┌────────

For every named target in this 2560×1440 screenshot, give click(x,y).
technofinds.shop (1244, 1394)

└────────
┌────────

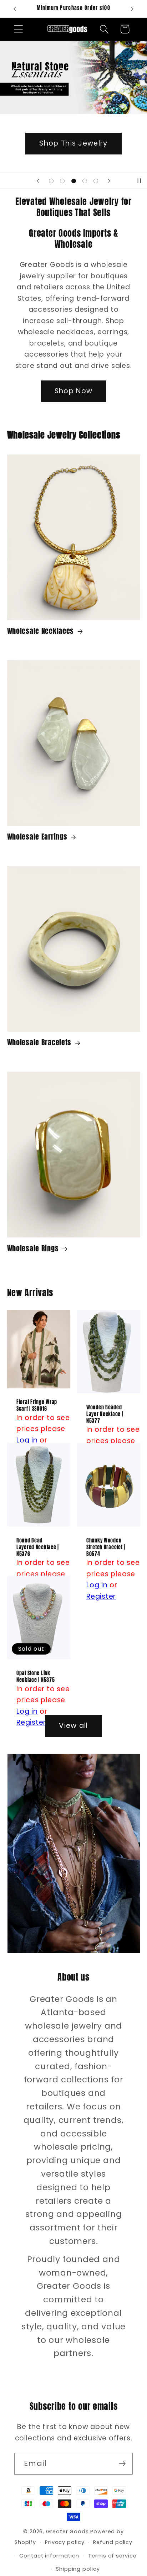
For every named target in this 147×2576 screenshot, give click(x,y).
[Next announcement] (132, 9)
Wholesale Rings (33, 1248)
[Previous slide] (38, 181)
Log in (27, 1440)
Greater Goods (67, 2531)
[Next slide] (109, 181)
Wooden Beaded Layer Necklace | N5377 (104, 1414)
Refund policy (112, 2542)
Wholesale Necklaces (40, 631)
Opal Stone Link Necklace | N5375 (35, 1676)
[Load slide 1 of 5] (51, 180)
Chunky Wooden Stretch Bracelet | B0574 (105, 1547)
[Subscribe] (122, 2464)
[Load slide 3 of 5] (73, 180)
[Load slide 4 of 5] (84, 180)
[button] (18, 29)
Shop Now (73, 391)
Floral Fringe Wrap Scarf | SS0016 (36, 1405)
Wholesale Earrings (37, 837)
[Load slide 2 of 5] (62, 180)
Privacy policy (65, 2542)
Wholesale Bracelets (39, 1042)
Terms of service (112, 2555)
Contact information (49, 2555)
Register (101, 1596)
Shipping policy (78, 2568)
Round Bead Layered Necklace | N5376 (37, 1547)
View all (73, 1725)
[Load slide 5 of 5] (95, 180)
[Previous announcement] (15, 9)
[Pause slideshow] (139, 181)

└────────
┌────────

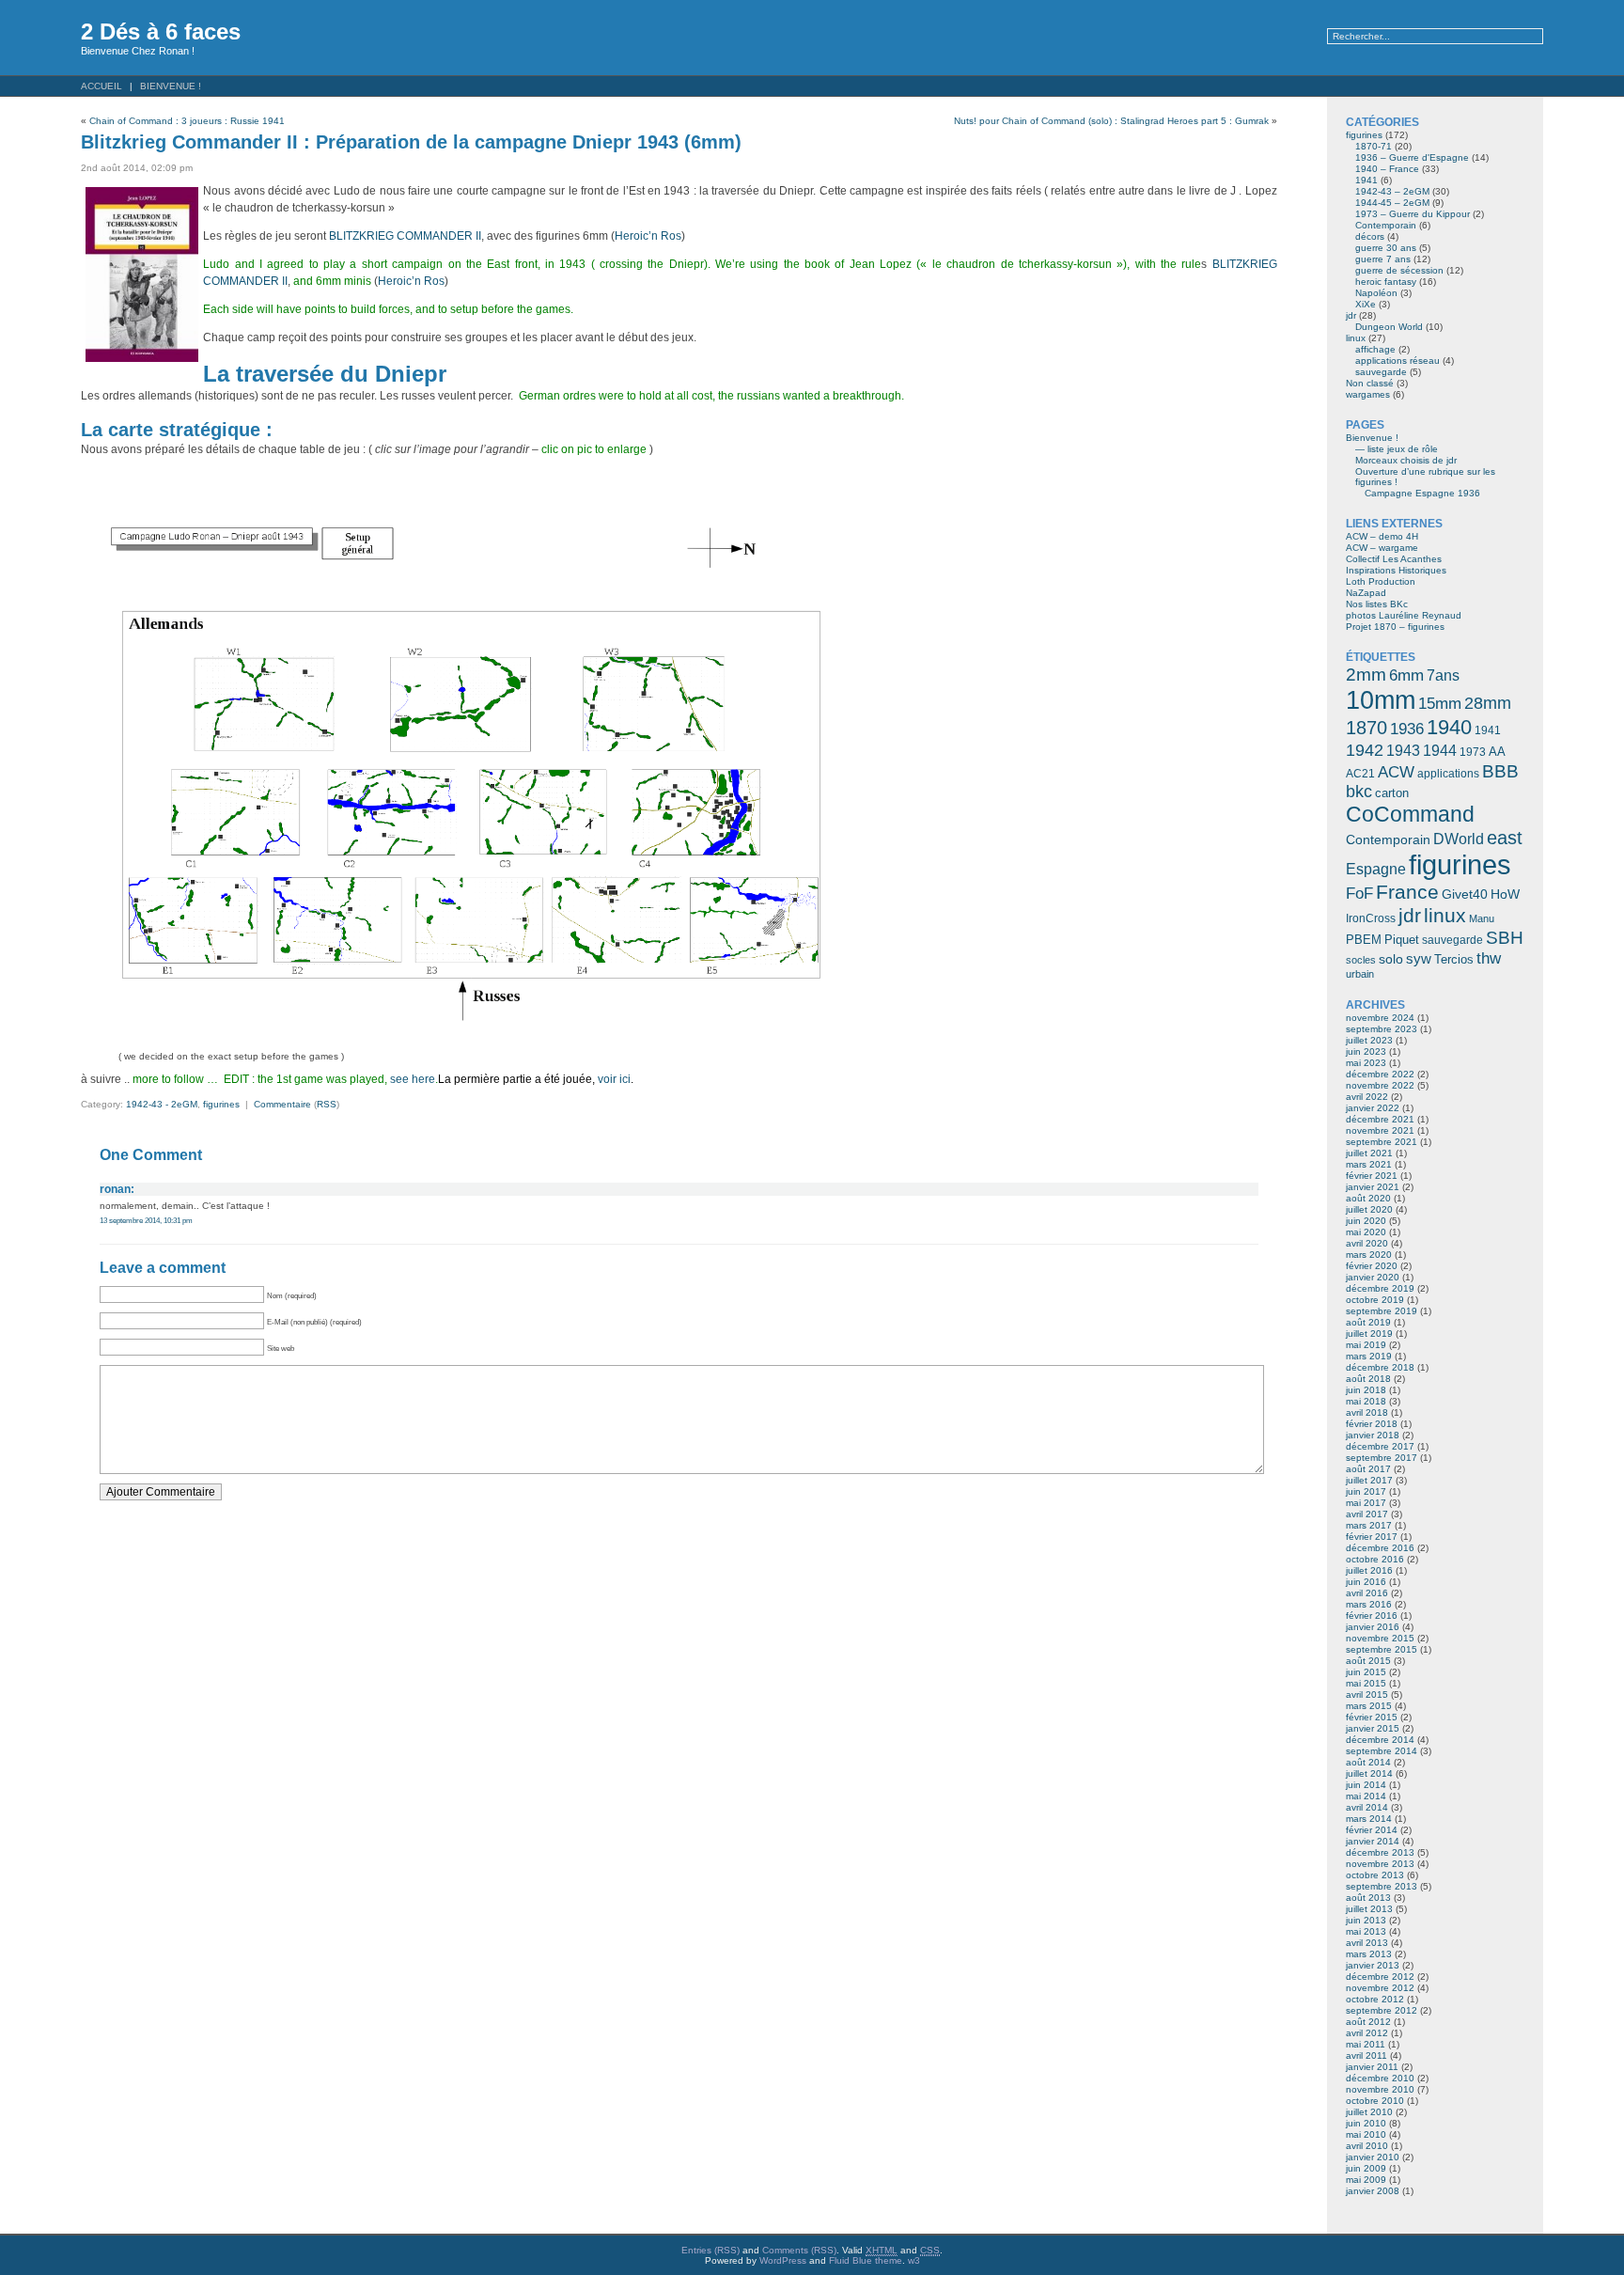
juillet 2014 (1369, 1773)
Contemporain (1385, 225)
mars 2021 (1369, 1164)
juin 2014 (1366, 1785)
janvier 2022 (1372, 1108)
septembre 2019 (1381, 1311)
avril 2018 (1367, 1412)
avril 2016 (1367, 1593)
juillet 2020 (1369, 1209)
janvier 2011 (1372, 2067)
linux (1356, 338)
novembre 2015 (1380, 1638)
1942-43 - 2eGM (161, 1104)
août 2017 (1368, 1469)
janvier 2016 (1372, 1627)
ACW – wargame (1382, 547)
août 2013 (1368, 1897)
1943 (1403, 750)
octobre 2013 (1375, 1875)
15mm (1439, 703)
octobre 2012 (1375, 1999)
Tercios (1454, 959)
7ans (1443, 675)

└────────

> **Exercise requirements**
Check each line of the records above for "every", and copy those that have it.

> **Response**
For every named target in this 2560×1440 screenshot, give click(x,y).
For every named target in this 147×2576 screenshot, give click(x,y).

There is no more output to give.